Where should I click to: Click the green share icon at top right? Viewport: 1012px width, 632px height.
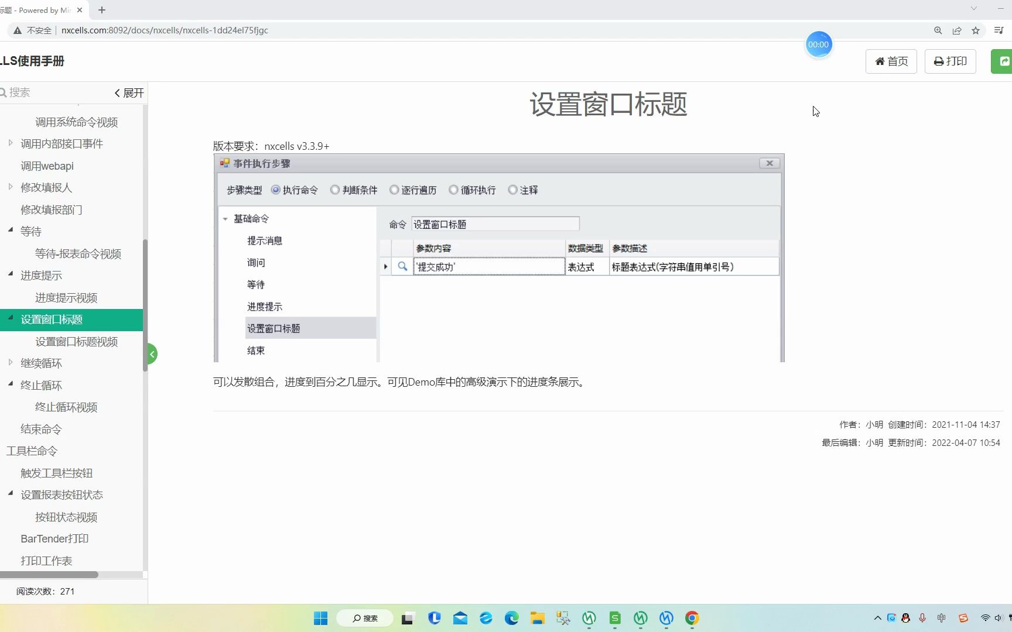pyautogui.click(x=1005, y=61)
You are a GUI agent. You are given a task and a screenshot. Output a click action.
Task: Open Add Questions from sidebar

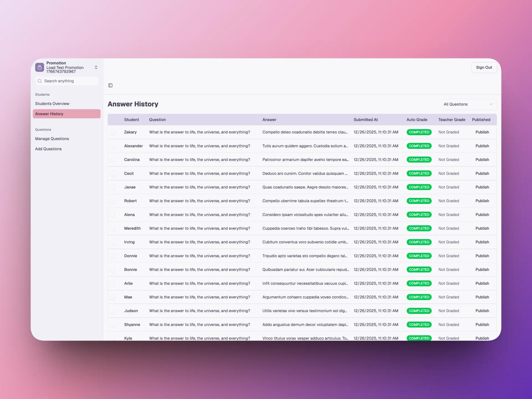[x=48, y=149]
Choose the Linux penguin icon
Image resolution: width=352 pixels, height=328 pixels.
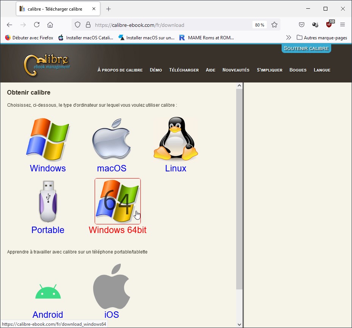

* * * * *

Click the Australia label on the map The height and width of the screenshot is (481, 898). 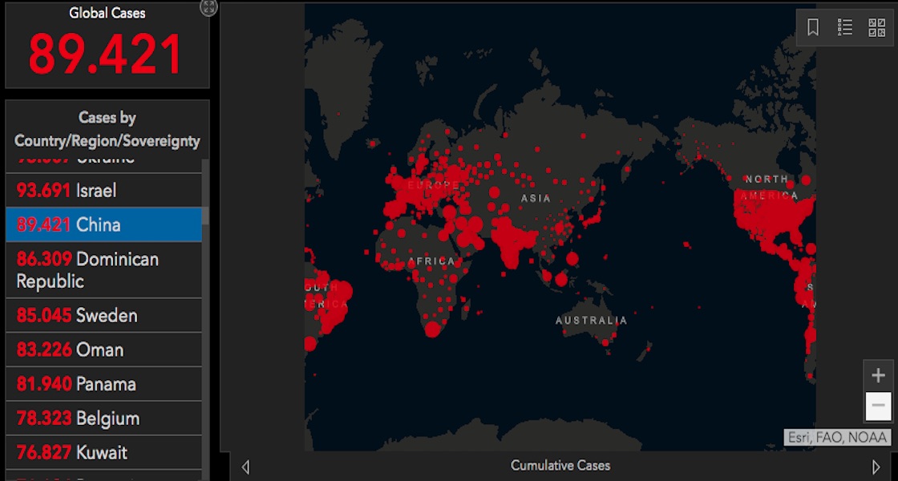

* * * * *

* Written task: Convert the part of the records that opens with the line containing "Where should I" and closes with the line containing "Image resolution: width=352" into a JSON list of strings, one string per line and blank lines omitted. Leave the pictures out of the answer.

* Written reply:
[
  "Where should I click to: Click the green share icon at top right? Viewport: 1012px width, 632px height.",
  "pyautogui.click(x=1005, y=61)",
  "You are a GUI agent. You are given a task and a screenshot. Output a click action.",
  "Task: Open Add Questions from sidebar",
  "[x=48, y=149]",
  "Choose the Linux penguin icon",
  "Image resolution: width=352 pixels, height=328 pixels."
]